WHAT IS ASKED:
Copy the entries below, substituting "Which point should I click to complete" for each occurrence of "At what coordinates should I click to accomplish" and leaving everything else unchanged.

RECORDS FOR PROCESSING:
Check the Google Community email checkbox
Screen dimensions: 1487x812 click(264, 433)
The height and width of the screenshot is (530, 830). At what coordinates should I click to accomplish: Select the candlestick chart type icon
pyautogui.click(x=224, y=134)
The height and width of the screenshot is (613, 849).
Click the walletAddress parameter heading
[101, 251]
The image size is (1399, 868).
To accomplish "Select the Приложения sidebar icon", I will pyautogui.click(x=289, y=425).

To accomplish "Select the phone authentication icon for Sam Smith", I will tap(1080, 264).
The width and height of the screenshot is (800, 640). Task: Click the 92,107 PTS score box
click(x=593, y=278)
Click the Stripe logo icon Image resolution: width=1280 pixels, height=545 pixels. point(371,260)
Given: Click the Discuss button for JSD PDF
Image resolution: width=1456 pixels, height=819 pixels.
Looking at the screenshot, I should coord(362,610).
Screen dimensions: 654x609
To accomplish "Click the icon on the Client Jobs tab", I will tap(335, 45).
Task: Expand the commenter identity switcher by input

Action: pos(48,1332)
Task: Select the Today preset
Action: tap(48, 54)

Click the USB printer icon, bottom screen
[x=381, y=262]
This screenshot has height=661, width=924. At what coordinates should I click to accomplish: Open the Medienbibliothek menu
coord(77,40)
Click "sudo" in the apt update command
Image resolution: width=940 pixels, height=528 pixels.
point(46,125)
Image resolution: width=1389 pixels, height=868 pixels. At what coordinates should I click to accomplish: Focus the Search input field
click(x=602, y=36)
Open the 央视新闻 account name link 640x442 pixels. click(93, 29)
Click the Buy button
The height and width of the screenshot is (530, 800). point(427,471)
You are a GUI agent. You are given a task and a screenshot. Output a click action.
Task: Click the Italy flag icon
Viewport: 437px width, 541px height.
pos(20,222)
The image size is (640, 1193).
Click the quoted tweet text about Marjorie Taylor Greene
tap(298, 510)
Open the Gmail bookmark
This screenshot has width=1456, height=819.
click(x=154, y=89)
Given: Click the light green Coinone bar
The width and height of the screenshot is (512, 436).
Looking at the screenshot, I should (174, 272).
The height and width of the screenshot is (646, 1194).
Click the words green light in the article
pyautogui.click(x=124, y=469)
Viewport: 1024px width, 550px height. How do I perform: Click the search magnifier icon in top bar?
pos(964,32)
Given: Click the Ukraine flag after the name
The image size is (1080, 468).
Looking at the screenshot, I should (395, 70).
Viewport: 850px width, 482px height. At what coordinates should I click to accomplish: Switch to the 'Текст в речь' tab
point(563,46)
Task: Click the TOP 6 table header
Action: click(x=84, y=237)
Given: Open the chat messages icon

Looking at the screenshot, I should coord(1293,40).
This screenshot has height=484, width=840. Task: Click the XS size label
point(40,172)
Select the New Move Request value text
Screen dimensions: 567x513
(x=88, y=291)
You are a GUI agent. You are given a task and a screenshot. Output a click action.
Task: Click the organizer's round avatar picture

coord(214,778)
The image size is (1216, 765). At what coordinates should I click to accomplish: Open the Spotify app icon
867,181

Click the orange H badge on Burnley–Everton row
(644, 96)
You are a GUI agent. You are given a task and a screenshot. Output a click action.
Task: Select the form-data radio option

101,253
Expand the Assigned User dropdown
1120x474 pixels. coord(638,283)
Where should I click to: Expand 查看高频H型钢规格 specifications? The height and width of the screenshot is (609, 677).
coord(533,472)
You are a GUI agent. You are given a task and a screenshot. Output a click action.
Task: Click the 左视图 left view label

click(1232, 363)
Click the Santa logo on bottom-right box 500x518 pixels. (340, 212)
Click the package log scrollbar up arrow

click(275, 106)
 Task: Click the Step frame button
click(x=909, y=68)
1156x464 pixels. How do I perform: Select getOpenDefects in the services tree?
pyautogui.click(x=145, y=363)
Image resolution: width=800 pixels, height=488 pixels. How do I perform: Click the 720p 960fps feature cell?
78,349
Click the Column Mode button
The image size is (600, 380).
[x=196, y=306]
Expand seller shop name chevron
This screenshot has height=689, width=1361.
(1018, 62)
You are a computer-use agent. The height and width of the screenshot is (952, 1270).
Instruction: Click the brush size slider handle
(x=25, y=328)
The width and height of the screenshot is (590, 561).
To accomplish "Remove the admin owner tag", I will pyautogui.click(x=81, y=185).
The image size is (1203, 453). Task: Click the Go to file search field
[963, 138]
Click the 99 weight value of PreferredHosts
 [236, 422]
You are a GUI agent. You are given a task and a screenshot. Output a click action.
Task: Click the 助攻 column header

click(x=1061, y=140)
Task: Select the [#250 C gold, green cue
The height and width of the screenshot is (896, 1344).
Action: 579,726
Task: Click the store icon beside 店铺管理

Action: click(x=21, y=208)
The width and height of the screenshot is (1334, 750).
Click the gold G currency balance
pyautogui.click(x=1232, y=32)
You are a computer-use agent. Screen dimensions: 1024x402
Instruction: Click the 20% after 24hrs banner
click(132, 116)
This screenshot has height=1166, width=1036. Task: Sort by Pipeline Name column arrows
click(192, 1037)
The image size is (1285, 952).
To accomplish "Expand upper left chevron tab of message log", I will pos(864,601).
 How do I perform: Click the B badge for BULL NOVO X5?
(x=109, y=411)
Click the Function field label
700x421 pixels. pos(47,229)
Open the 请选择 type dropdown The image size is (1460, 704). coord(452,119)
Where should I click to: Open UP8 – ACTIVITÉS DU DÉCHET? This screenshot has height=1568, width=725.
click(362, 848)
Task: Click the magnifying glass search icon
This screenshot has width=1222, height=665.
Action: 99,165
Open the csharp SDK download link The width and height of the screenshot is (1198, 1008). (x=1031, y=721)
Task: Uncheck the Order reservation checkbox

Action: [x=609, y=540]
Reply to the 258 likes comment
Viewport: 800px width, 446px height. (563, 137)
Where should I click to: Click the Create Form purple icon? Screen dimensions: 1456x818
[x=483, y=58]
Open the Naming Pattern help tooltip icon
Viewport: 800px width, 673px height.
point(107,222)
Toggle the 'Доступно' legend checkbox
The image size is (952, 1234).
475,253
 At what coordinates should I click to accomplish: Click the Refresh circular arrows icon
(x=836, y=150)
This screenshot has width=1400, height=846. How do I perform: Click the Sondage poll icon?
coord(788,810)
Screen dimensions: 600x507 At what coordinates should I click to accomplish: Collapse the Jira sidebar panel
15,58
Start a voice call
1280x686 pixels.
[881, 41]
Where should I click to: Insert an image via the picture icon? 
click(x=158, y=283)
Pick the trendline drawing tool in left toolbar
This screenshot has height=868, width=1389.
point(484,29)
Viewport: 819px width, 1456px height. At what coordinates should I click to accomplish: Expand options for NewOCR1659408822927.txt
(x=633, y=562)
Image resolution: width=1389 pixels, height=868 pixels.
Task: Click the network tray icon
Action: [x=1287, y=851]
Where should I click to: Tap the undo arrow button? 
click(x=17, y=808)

RESULT OF THIS EXERCISE:
Check the Google Community email checkbox
Screen dimensions: 1487x812 click(264, 433)
The height and width of the screenshot is (530, 830). Which point should I click to complete: Select the candlestick chart type icon
pyautogui.click(x=224, y=134)
The height and width of the screenshot is (613, 849).
Click the walletAddress parameter heading
[101, 251]
The image size is (1399, 868).
To accomplish "Select the Приложения sidebar icon", I will pyautogui.click(x=289, y=425).

To accomplish "Select the phone authentication icon for Sam Smith", I will tap(1080, 264).
The width and height of the screenshot is (800, 640). Task: Click the 92,107 PTS score box
click(x=593, y=278)
Click the Stripe logo icon Image resolution: width=1280 pixels, height=545 pixels. point(371,260)
Given: Click the Discuss button for JSD PDF
Image resolution: width=1456 pixels, height=819 pixels.
Looking at the screenshot, I should coord(362,610).
Screen dimensions: 654x609
To accomplish "Click the icon on the Client Jobs tab", I will tap(335, 45).
Task: Expand the commenter identity switcher by input

Action: pos(48,1332)
Task: Select the Today preset
Action: tap(48, 54)

Click the USB printer icon, bottom screen
[x=381, y=262]
This screenshot has height=661, width=924. Which point should I click to complete: Open the Medienbibliothek menu
coord(77,40)
Click "sudo" in the apt update command
Image resolution: width=940 pixels, height=528 pixels.
point(46,125)
Image resolution: width=1389 pixels, height=868 pixels. Which point should I click to complete: Focus the Search input field
click(x=602, y=36)
Open the 央视新闻 account name link 640x442 pixels. click(93, 29)
Click the Buy button
The height and width of the screenshot is (530, 800). point(427,471)
You are a GUI agent. You are given a task and a screenshot. Output a click action.
Task: Click the Italy flag icon
Viewport: 437px width, 541px height.
pos(20,222)
The image size is (640, 1193).
Click the quoted tweet text about Marjorie Taylor Greene
tap(298, 510)
Open the Gmail bookmark
This screenshot has width=1456, height=819.
click(x=154, y=89)
Given: Click the light green Coinone bar
The width and height of the screenshot is (512, 436).
Looking at the screenshot, I should (174, 272).
The height and width of the screenshot is (646, 1194).
Click the words green light in the article
pyautogui.click(x=124, y=469)
Viewport: 1024px width, 550px height. How do I perform: Click the search magnifier icon in top bar?
pos(964,32)
Given: Click the Ukraine flag after the name
The image size is (1080, 468).
Looking at the screenshot, I should (395, 70).
Viewport: 850px width, 482px height. Which point should I click to complete: Switch to the 'Текст в речь' tab
point(563,46)
Task: Click the TOP 6 table header
Action: click(x=84, y=237)
Given: Open the chat messages icon

Looking at the screenshot, I should coord(1293,40).
This screenshot has height=484, width=840. Task: Click the XS size label
point(40,172)
Select the New Move Request value text
Screen dimensions: 567x513
(x=88, y=291)
You are a GUI agent. You are given a task and a screenshot. Output a click action.
Task: Click the organizer's round avatar picture

coord(214,778)
The image size is (1216, 765). Which point should I click to complete: Open the Spotify app icon
867,181

Click the orange H badge on Burnley–Everton row
(644, 96)
You are a GUI agent. You are given a task and a screenshot. Output a click action.
Task: Select the form-data radio option

101,253
Expand the Assigned User dropdown
1120x474 pixels. coord(638,283)
Where should I click to: Expand 查看高频H型钢规格 specifications? The height and width of the screenshot is (609, 677).
coord(533,472)
You are a GUI agent. You are given a task and a screenshot. Output a click action.
Task: Click the 左视图 left view label

click(1232, 363)
Click the Santa logo on bottom-right box 500x518 pixels. (340, 212)
Click the package log scrollbar up arrow

click(275, 106)
 Task: Click the Step frame button
click(x=909, y=68)
1156x464 pixels. How do I perform: Select getOpenDefects in the services tree?
pyautogui.click(x=145, y=363)
Image resolution: width=800 pixels, height=488 pixels. How do I perform: Click the 720p 960fps feature cell?
78,349
Click the Column Mode button
The image size is (600, 380).
[x=196, y=306]
Expand seller shop name chevron
This screenshot has height=689, width=1361.
(1018, 62)
You are a computer-use agent. The height and width of the screenshot is (952, 1270).
Instruction: Click the brush size slider handle
(x=25, y=328)
The width and height of the screenshot is (590, 561).
To accomplish "Remove the admin owner tag", I will pyautogui.click(x=81, y=185).
The image size is (1203, 453). Task: Click the Go to file search field
[963, 138]
Click the 99 weight value of PreferredHosts
 [236, 422]
You are a GUI agent. You are given a task and a screenshot. Output a click action.
Task: Click the 助攻 column header

click(x=1061, y=140)
Task: Select the [#250 C gold, green cue
The height and width of the screenshot is (896, 1344).
Action: 579,726
Task: Click the store icon beside 店铺管理

Action: click(x=21, y=208)
The width and height of the screenshot is (1334, 750).
Click the gold G currency balance
pyautogui.click(x=1232, y=32)
You are a computer-use agent. Screen dimensions: 1024x402
Instruction: Click the 20% after 24hrs banner
click(132, 116)
This screenshot has height=1166, width=1036. Task: Sort by Pipeline Name column arrows
click(192, 1037)
The image size is (1285, 952).
To accomplish "Expand upper left chevron tab of message log", I will pos(864,601).
 How do I perform: Click the B badge for BULL NOVO X5?
(x=109, y=411)
Click the Function field label
700x421 pixels. pos(47,229)
Open the 请选择 type dropdown The image size is (1460, 704). coord(452,119)
Where should I click to: Open UP8 – ACTIVITÉS DU DÉCHET? This screenshot has height=1568, width=725.
click(362, 848)
Task: Click the magnifying glass search icon
This screenshot has width=1222, height=665.
Action: 99,165
Open the csharp SDK download link The width and height of the screenshot is (1198, 1008). (x=1031, y=721)
Task: Uncheck the Order reservation checkbox

Action: [x=609, y=540]
Reply to the 258 likes comment
Viewport: 800px width, 446px height. (563, 137)
Where should I click to: Click the Create Form purple icon? Screen dimensions: 1456x818
[x=483, y=58]
Open the Naming Pattern help tooltip icon
Viewport: 800px width, 673px height.
point(107,222)
Toggle the 'Доступно' legend checkbox
The image size is (952, 1234).
475,253
 Which point should I click to complete: Click the Refresh circular arrows icon
(x=836, y=150)
This screenshot has width=1400, height=846. How do I perform: Click the Sondage poll icon?
coord(788,810)
Screen dimensions: 600x507 Which point should I click to complete: Collapse the Jira sidebar panel
15,58
Start a voice call
1280x686 pixels.
[881, 41]
Where should I click to: Insert an image via the picture icon? 
click(x=158, y=283)
Pick the trendline drawing tool in left toolbar
This screenshot has height=868, width=1389.
point(484,29)
Viewport: 819px width, 1456px height. Which point should I click to complete: Expand options for NewOCR1659408822927.txt
(x=633, y=562)
Image resolution: width=1389 pixels, height=868 pixels.
Task: Click the network tray icon
Action: [x=1287, y=851]
Where should I click to: Tap the undo arrow button? 
click(x=17, y=808)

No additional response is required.